=== DATASET CONTENT ===

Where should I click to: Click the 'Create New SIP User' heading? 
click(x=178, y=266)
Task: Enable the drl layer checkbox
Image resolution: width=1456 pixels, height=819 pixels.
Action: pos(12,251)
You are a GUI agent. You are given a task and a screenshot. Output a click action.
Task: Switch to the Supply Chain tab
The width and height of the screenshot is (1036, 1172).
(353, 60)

===
=== DATASET CONTENT ===

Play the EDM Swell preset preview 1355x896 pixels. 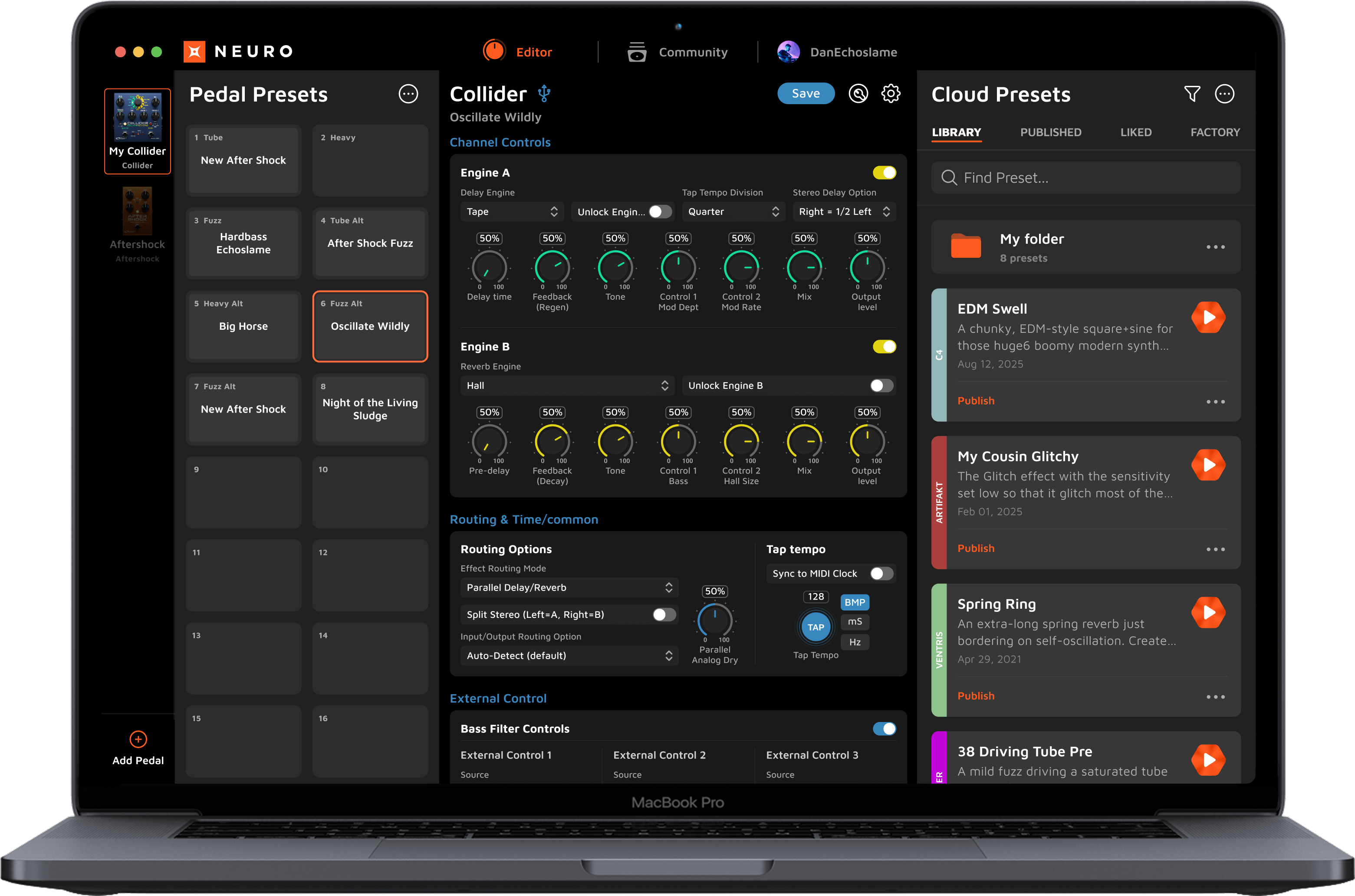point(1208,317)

===
=== DATASET CONTENT ===

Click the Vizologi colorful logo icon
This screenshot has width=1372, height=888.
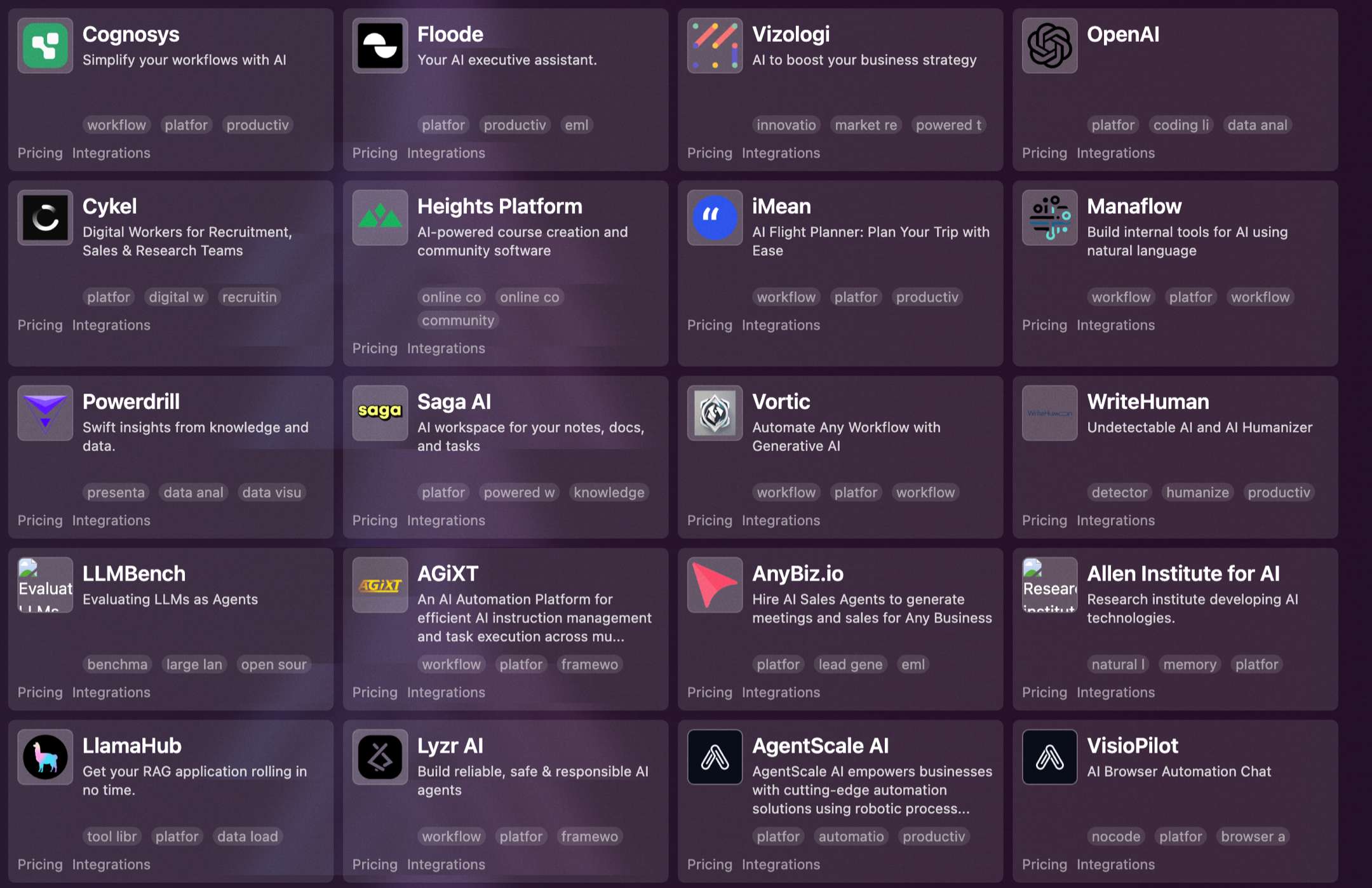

===

-- WORK TASK --
Among the entries above, copy exactly only the lines starting with the one containing "Click the Vizologi colorful logo icon" and going through the one containing "This screenshot has width=1372, height=888.", both ends included.

-- ANSWER TO THIS EXERCISE --
Click the Vizologi colorful logo icon
This screenshot has width=1372, height=888.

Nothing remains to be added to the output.